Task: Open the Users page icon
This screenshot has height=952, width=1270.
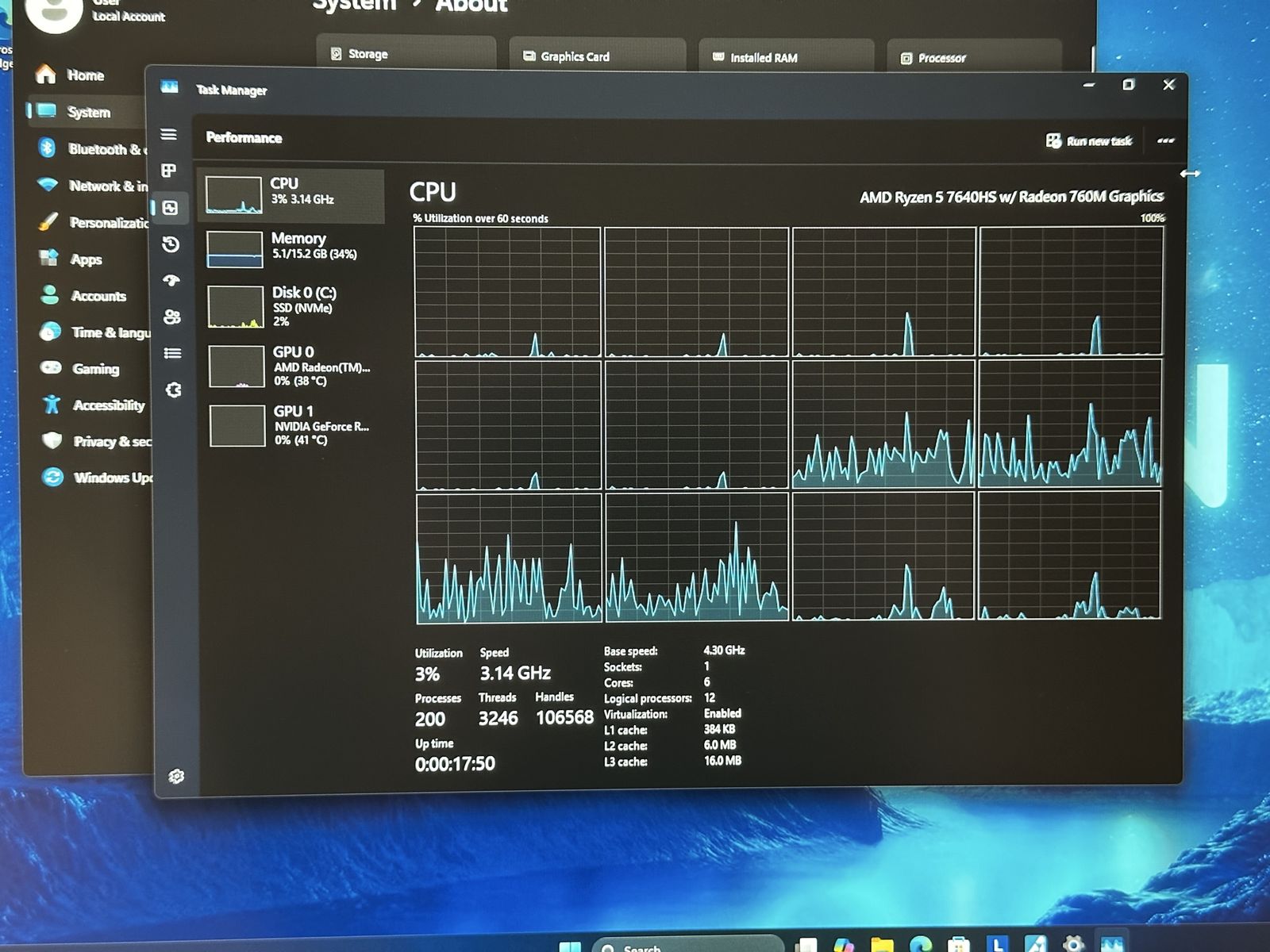Action: 172,317
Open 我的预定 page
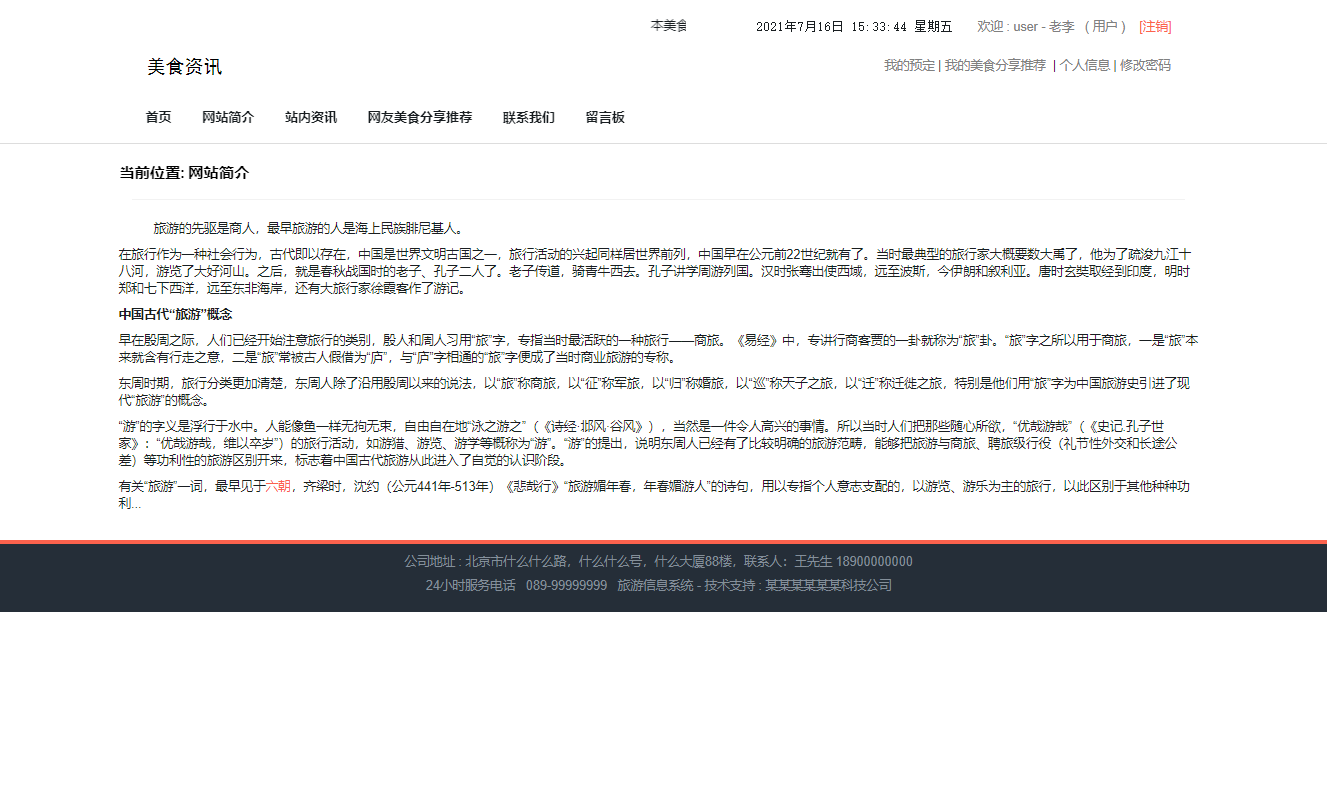1327x812 pixels. (x=909, y=65)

__________________________________________________

* [What you have to do]: Turn the records above into a numbered list, one line per item, with no blank lines, and leave the pictures out.

* [Response]:
1. Task: Open the Users page icon
2. This screenshot has height=952, width=1270.
3. Action: 172,317
4. Open 我的预定 page
5. 1327x812 pixels. (x=909, y=65)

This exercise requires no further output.